Nous faisions des copies au Louvre, tant pour étudier les maîtres et vivre avec eux que parce que le Gouvernement achetait des copies. (...) Ce qui est pris pour de la hardiesse n’était que le fait d’éprouver de la difficulté à faire telle ou telle chose. C’est ainsi que la liberté est en réalité l’impossibilité de suivre la voie empruntée par tout le monde ; la liberté consiste à suivre le chemin que vos qualités vous inclinent à prendre.

Henri MATISSE, B., p.114, Le métier de peindre, 1952 (Matisse parle à Tériade)

 

Cet état dans lequel on ne pense, projette, poursuit, souhaite ou n’attend plus rien de déterminé, où l’on se sent capable du possible comme de l’impossible, dans l’intégrité d’une force non influencée, cet état auquel toute intention, tout égoïsme sont étrangers, est désigné par le Maître comme proprement « spirituel ». Chargé en effet de conscience spirituelle il reçoit aussi le nom de « véritable présence d’esprit ». Entendons par là que l’ »esprit » est omniprésent parce que nulle part il ne s’attache à un endroit particulier. Ce qui lui permet de rester présent, c’est que, alors même qu’il s’applique à tel ou tel objet, il ne s’y attache pas en réfléchissant, perdant ainsi toute sa mobilité originelle. Comparable à l’eau qui, remplissant un étang, est toujours prête à se déverser, il lui est possible, de temps à autre, d’agir avec sa force inépuisable parce qu’il est libre, et de s’ouvrir à toute chose parce qu’il est vacant. Un cercle vide, symbole de cet état proprement primitif, parle à celui qui s’y trouve inclus.

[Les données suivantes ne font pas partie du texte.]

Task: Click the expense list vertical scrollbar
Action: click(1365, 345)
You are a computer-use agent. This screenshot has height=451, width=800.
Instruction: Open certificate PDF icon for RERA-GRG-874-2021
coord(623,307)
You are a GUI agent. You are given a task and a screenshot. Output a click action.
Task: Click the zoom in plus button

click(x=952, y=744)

Eugen HERRIGEL (1884-1955), Le Zen dans l’art chevaleresque du tir à l’arc, 1953

 

... ce que l’homme veut dépasser dans le jazz, ce n’est pas lui-même mais au contraire ce qui en lui n’est pas lui. Il veut dépasser son humiliation, son aliénation : il veut dépasser son existence et tend à l’être plutôt qu’au néant. Faut-il alors penser qu’il va se détacher de son existence et se réfugier dans un monde idéal de valeurs ? Non point, car c’est dans la profondeur, dans la densité même de cette existence qu’il va découvrir une raison de croire et d’espérer (...)

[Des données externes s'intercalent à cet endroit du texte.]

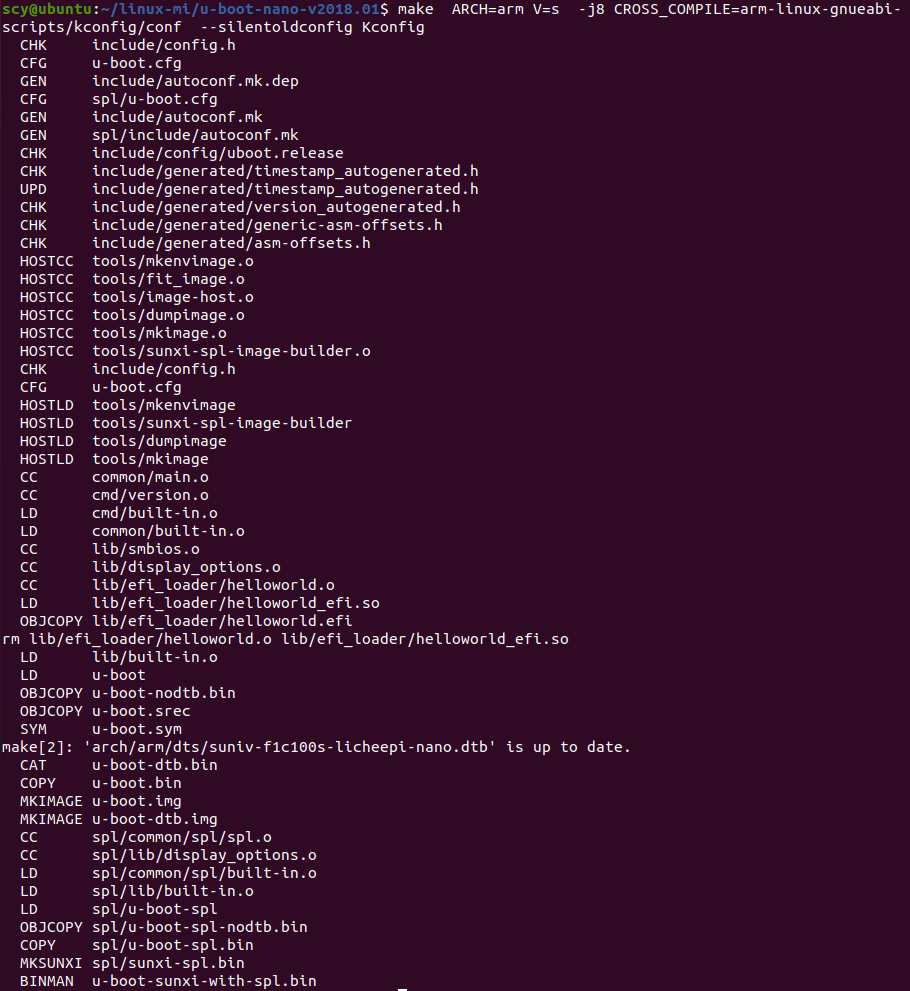The image size is (910, 991).
Task: Click spl/lib/display_options.o line
Action: click(x=168, y=856)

Alain GERBER, Le Jazz et la pensée de notre temps, CdJ 14 1966, p. 50

 

La liberté qu’ils réclament, que la musique demande, est la liberté d’exister là (Et le Nouveau ? Où ?) La liberté du donné. La liberté d’exister en tant qu’artiste. La liberté serait le changement. (...) Il y a la liberté d’exister (et le changement qui permer d’exister) dans l’existence, ou la liberté de reparaître dans quelque chose de neuf.

Musique noire, 1966

L’omniprésent appel à la libération - Free Jazz, Freedom Suite, Freedom now : we insist ! Let Freedom Ring, Freedom Jazz Dance, Free... - témoigne de ce sentiment, de cette tentative pour jouer et être... Et ce n’est pas juste une mode, mais un trait récurrent de l’âme de la Musique Classique Américaine. Parce que l’humanité vivante de la culture qui a créé cette musique, et tous ceux qui la saisissent vraiment le comprennent, fait que l’ensemble LIBRE/LIBERTE était, est et sera la philosophie, l’esthétique et le coeur social des Afro-Américains et de tous ceux qui savent qu’ils ne le sont pas...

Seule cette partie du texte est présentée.